All of lore.kernel.org
 help / color / mirror / Atom feed
From: Baolin Wang <baolin.wang@linux.alibaba.com>
To: SeongJae Park <sj@kernel.org>
Cc: akpm@linux-foundation.org, ying.huang@intel.com,
	dave.hansen@linux.intel.com, ziy@nvidia.com, shy828301@gmail.com,
	zhongjiang-ali@linux.alibaba.com, xlpang@linux.alibaba.com,
	linux-mm@kvack.org, linux-kernel@vger.kernel.org
Subject: Re: [PATCH 2/2] mm/damon: Add a new scheme to support demotion on tiered memory system
Date: Wed, 22 Dec 2021 17:15:18 +0800	[thread overview]
Message-ID: <9db4baa1-2efe-8c01-e2e0-f275cc192fec@linux.alibaba.com> (raw)

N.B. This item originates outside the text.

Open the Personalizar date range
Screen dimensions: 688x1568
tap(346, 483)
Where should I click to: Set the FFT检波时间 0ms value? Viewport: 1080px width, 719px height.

In-Reply-To: <20211222084322.15902-1-sj@kernel.org>



On 12/22/2021 4:43 PM, SeongJae Park wrote:
> On Tue, 21 Dec 2021 22:18:06 +0800 Baolin Wang <baolin.wang@linux.alibaba.com> wrote:
> 
>> Hi SeongJae,
>>
>> On 12/21/2021 9:24 PM, SeongJae Park Wrote:
>>> Hi Baolin,
>>>
>>>
>>> Thank you for this great patch!  I left some comments below.
>>>
>>> On Tue, 21 Dec 2021 17:18:04 +0800 Baolin Wang <baolin.wang@linux.alibaba.com> wrote:
>>>
>>>> On tiered memory system, the reclaim path in shrink_page_list() already
>>>> support demoting pages to slow memory node instead of discarding the
>>>> pages. However, at that time the fast memory node memory wartermark is
>>>> already tense, which will increase the memory allocation latency during
>>>> page demotion.
>>>>
>>>> We can rely on the DAMON in user space to help to monitor the cold
>>>> memory on fast memory node, and demote the cold pages to slow memory
>>>> node proactively to keep the fast memory node in a healthy state.
>>>> Thus this patch introduces a new scheme named DAMOS_DEMOTE to support
>>>> this feature.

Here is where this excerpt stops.